=== Work order ===
Print the lines from the one containing "Expand the description with 展开" through the end of the material below, both included, exactly as they appear and without pictures.

=== Given data ===
◆ ◆ ◆
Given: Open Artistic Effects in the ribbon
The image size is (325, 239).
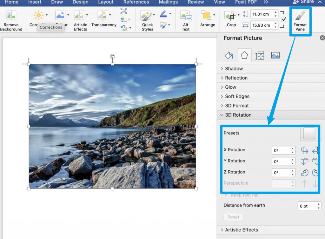Looking at the screenshot, I should pyautogui.click(x=80, y=21).
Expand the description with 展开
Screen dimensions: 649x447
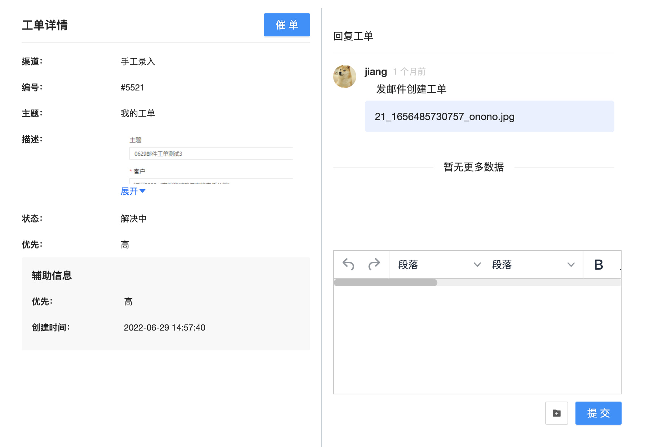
◆ ◆ ◆
=== Task response ===
Expand the description with 展开
Screen dimensions: 649x447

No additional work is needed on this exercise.